# [SÉRIE EXERCICES]
(1) Dans l'entretien, à qui Chantal Jaquet attribue-t-elle l'idée que nous sommes tous des oiseaux de passage ?
(2) Reproduisez fidèlement le passage de l'entretien situé entre « Juste en passant, le » et « telle ambition ? », ces deux bornes incluses.

# [TEXTE SOURCE]

Article paru dans L’Humanité des Débats du 30/10/21
Dans Juste en passant, la philosophe nous invite dans un court et percutant essai à remettre en perspective la place de la pensée dans la vie actuelle de la cité. Elle réussit à entrelacer un éloge de la distance critique à un appel à la résistance active face aux dominations sociales et à l’appauvrissement des débats publics.
Entretien.
Juste en passant, le titre de votre ouvrage (1), en appelle à la discrétion mais il s’inscrit pourtant dans une collection qui en appelle à une « nouvelle espérance collective ». Comment concilier la modestie du titre et une telle ambition ?
Chantal Jaquet Le titre du livre est à double sens. Il signifie d’abord que le propos doit être lu en passant, sans lui accorder le prix d’une révélation messianique, parce qu’il me semble nécessaire de rompre avec les positions de surplomb, les leçons administrées d’en haut. Pas plus qu’une hirondelle ne fait le printemps, les plumitifs ou les oiseaux de Minerve que sont les philosophes ne sont porteurs à eux seuls d’un espoir collectif. Ils peuvent juste en passant jeter quelques graines de pensée, qui germeront si le public s’en empare et les transforme en bien commun. Le philosophe, par conséquent, doit être lucide et cultiver l’humilité. Mais juste en passant, cela signifie aussi que nous sommes tous des oiseaux de passage, comme l’a magnifiquement dit Shakespeare, et que se pose la question de la trace que nous laisserons. Pour ma part, à travers cette épreuve du passage et du voyage transclasse, c’est le juste qui m’anime, autrement dit, la recherche conjuguée de la justesse et de la justice. Juste, en passant, voilà ce que je désirerais être et faire partager. À cet égard, je ne crois pas que l’on puisse avoir de projet plus ambitieux. Le titre est donc à la fois modeste, parce qu’il faut connaître les limites de ses forces, et ambitieux, parce qu’il faut se dépasser soi-même en quête du juste à l’infini.

# [MATÉRIAU]
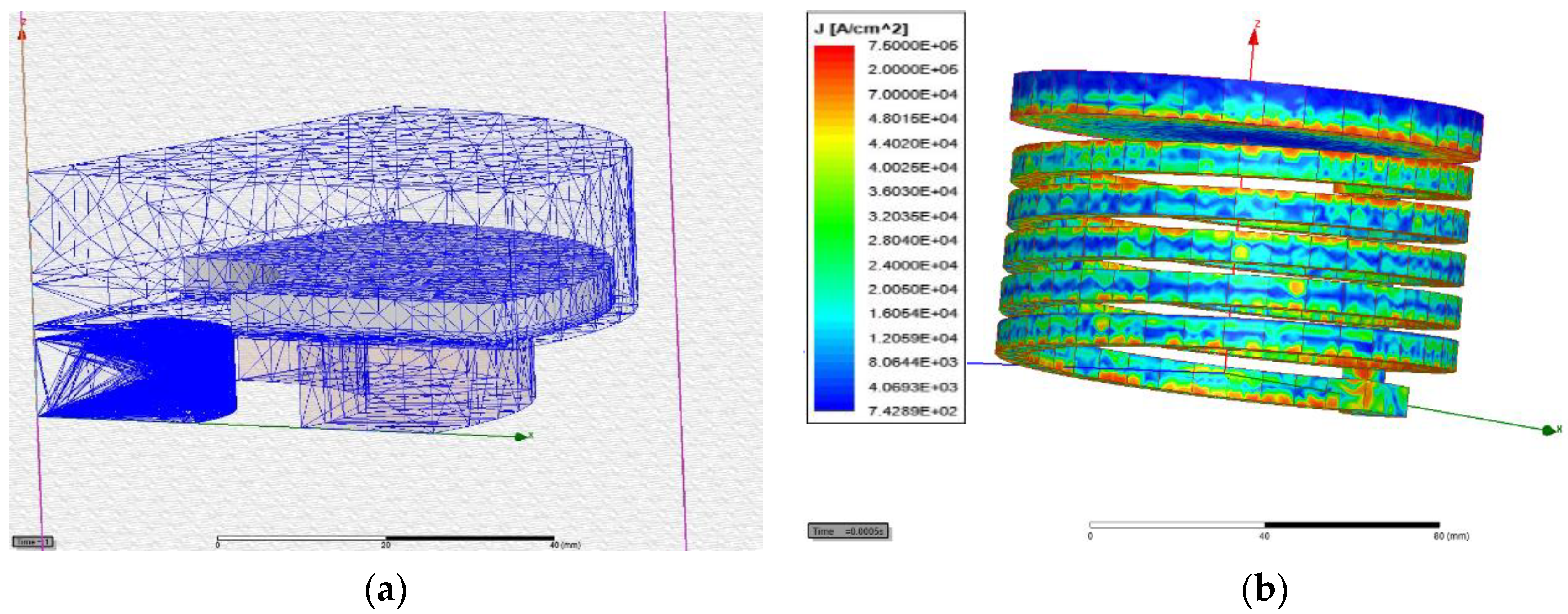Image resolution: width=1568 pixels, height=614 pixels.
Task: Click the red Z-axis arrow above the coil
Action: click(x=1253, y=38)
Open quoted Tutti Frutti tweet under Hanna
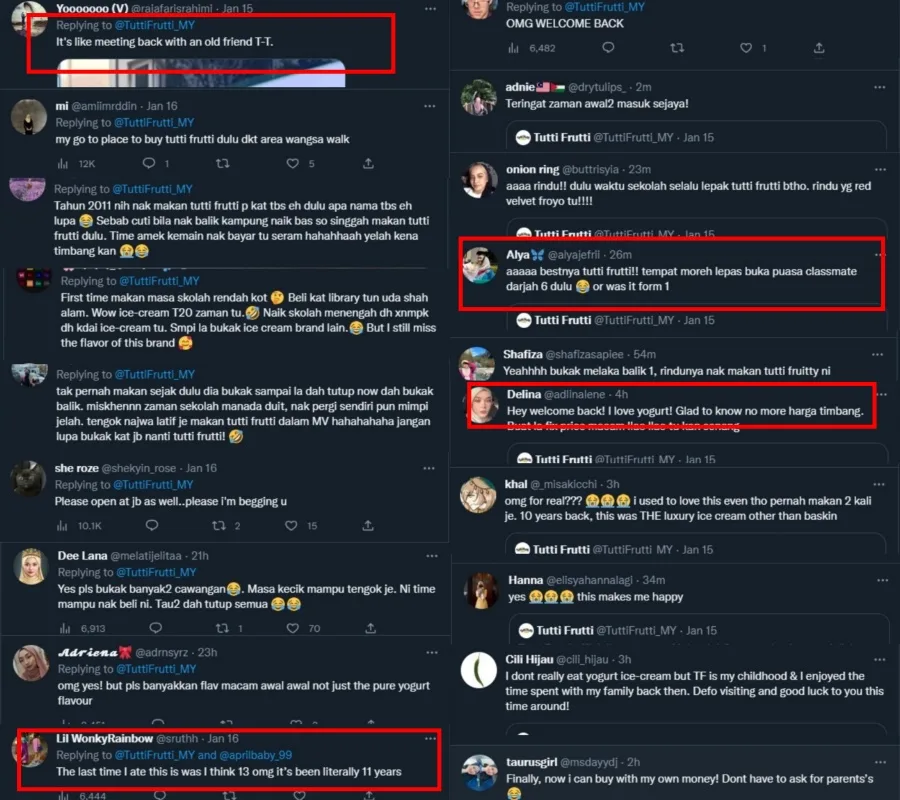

# [CORRIGÉ PAR EXERCICE]
(1) À Shakespeare.

(2)
Juste en passant, le titre de votre ouvrage (1), en appelle à la discrétion mais il s’inscrit pourtant dans une collection qui en appelle à une « nouvelle espérance collective ». Comment concilier la modestie du titre et une telle ambition ?